> What you have to do
All of the data is to be set down again without any alteration.
━━━ Information provided
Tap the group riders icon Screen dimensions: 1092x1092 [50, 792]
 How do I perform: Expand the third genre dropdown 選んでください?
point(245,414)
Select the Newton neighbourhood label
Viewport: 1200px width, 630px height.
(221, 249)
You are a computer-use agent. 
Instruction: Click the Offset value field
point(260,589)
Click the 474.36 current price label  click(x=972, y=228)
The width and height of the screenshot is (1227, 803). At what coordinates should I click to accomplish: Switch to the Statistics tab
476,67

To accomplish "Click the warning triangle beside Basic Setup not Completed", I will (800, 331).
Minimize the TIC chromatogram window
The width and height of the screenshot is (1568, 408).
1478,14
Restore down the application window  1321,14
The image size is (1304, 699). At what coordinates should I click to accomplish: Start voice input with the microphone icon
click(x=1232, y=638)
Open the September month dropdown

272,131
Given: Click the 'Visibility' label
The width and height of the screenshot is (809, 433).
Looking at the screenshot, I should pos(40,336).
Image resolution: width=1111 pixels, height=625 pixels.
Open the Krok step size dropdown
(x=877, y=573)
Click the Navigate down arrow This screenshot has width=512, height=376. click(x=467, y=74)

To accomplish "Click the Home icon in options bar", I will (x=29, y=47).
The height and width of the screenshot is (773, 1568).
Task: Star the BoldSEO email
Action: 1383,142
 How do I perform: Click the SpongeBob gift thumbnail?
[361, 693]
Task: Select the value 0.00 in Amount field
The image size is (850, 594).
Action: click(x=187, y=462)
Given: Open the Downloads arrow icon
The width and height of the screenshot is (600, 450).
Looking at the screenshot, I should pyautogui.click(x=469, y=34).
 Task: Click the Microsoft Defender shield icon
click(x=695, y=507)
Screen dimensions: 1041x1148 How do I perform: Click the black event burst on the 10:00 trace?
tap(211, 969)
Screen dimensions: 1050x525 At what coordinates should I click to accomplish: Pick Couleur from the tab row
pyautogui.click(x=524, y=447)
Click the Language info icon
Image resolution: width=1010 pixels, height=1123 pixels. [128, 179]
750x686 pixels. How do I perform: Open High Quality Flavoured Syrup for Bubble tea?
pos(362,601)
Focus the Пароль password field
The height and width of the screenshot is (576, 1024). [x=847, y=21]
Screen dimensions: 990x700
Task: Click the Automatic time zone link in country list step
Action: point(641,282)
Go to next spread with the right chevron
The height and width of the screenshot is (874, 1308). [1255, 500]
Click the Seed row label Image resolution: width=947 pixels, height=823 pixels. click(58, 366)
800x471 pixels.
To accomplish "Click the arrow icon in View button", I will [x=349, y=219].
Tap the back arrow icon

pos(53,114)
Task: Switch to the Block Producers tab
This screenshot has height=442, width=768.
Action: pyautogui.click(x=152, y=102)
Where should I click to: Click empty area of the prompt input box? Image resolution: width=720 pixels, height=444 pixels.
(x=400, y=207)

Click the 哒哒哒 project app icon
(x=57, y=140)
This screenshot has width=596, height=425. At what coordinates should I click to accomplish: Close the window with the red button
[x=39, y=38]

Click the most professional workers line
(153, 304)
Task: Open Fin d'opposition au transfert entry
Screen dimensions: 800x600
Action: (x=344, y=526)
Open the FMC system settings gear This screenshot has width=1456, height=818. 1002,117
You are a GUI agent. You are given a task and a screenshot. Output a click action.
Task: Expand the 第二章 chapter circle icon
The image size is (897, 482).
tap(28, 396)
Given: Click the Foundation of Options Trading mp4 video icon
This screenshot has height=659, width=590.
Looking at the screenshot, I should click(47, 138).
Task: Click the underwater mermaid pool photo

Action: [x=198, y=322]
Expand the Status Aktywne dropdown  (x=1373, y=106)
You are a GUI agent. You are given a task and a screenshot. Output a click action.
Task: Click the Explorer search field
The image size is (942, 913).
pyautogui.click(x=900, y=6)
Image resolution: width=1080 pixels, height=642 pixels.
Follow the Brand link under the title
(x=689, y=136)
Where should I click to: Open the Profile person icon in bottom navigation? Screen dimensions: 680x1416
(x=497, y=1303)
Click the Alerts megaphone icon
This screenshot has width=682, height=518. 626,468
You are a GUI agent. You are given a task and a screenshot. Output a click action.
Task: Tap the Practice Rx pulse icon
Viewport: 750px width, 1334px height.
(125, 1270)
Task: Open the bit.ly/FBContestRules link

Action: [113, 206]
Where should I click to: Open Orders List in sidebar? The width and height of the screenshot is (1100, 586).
━━━━━━
> Response to the task
Tap the group riders icon Screen dimensions: 1092x1092 [50, 792]
 How do I perform: Expand the third genre dropdown 選んでください?
point(245,414)
Select the Newton neighbourhood label
Viewport: 1200px width, 630px height.
(221, 249)
You are a computer-use agent. 
Instruction: Click the Offset value field
point(260,589)
Click the 474.36 current price label  click(x=972, y=228)
The width and height of the screenshot is (1227, 803). At what coordinates should I click to accomplish: Switch to the Statistics tab
476,67

To accomplish "Click the warning triangle beside Basic Setup not Completed", I will (800, 331).
Minimize the TIC chromatogram window
The width and height of the screenshot is (1568, 408).
1478,14
Restore down the application window  1321,14
The image size is (1304, 699). At what coordinates should I click to accomplish: Start voice input with the microphone icon
click(x=1232, y=638)
Open the September month dropdown

272,131
Given: Click the 'Visibility' label
The width and height of the screenshot is (809, 433).
Looking at the screenshot, I should pos(40,336).
Image resolution: width=1111 pixels, height=625 pixels.
Open the Krok step size dropdown
(x=877, y=573)
Click the Navigate down arrow This screenshot has width=512, height=376. click(x=467, y=74)

To accomplish "Click the Home icon in options bar", I will (x=29, y=47).
The height and width of the screenshot is (773, 1568).
Task: Star the BoldSEO email
Action: 1383,142
 How do I perform: Click the SpongeBob gift thumbnail?
[361, 693]
Task: Select the value 0.00 in Amount field
The image size is (850, 594).
Action: click(x=187, y=462)
Given: Open the Downloads arrow icon
The width and height of the screenshot is (600, 450).
Looking at the screenshot, I should pyautogui.click(x=469, y=34).
 Task: Click the Microsoft Defender shield icon
click(x=695, y=507)
Screen dimensions: 1041x1148 How do I perform: Click the black event burst on the 10:00 trace?
tap(211, 969)
Screen dimensions: 1050x525 At what coordinates should I click to accomplish: Pick Couleur from the tab row
pyautogui.click(x=524, y=447)
Click the Language info icon
Image resolution: width=1010 pixels, height=1123 pixels. [128, 179]
750x686 pixels. How do I perform: Open High Quality Flavoured Syrup for Bubble tea?
pos(362,601)
Focus the Пароль password field
The height and width of the screenshot is (576, 1024). [x=847, y=21]
Screen dimensions: 990x700
Task: Click the Automatic time zone link in country list step
Action: point(641,282)
Go to next spread with the right chevron
The height and width of the screenshot is (874, 1308). [1255, 500]
Click the Seed row label Image resolution: width=947 pixels, height=823 pixels. click(58, 366)
800x471 pixels.
To accomplish "Click the arrow icon in View button", I will [x=349, y=219].
Tap the back arrow icon

pos(53,114)
Task: Switch to the Block Producers tab
This screenshot has height=442, width=768.
Action: pyautogui.click(x=152, y=102)
Where should I click to: Click empty area of the prompt input box? Image resolution: width=720 pixels, height=444 pixels.
(x=400, y=207)

Click the 哒哒哒 project app icon
(x=57, y=140)
This screenshot has width=596, height=425. At what coordinates should I click to accomplish: Close the window with the red button
[x=39, y=38]

Click the most professional workers line
(153, 304)
Task: Open Fin d'opposition au transfert entry
Screen dimensions: 800x600
Action: (x=344, y=526)
Open the FMC system settings gear This screenshot has width=1456, height=818. 1002,117
You are a GUI agent. You are given a task and a screenshot. Output a click action.
Task: Expand the 第二章 chapter circle icon
The image size is (897, 482).
tap(28, 396)
Given: Click the Foundation of Options Trading mp4 video icon
This screenshot has height=659, width=590.
Looking at the screenshot, I should click(47, 138).
Task: Click the underwater mermaid pool photo

Action: [x=198, y=322]
Expand the Status Aktywne dropdown  (x=1373, y=106)
You are a GUI agent. You are given a task and a screenshot. Output a click action.
Task: Click the Explorer search field
The image size is (942, 913).
pyautogui.click(x=900, y=6)
Image resolution: width=1080 pixels, height=642 pixels.
Follow the Brand link under the title
(x=689, y=136)
Where should I click to: Open the Profile person icon in bottom navigation? Screen dimensions: 680x1416
(x=497, y=1303)
Click the Alerts megaphone icon
This screenshot has width=682, height=518. 626,468
You are a GUI agent. You are given a task and a screenshot. Output a click action.
Task: Tap the Practice Rx pulse icon
Viewport: 750px width, 1334px height.
(125, 1270)
Task: Open the bit.ly/FBContestRules link

Action: [113, 206]
Where should I click to: Open Orders List in sidebar? The width and height of the screenshot is (1100, 586).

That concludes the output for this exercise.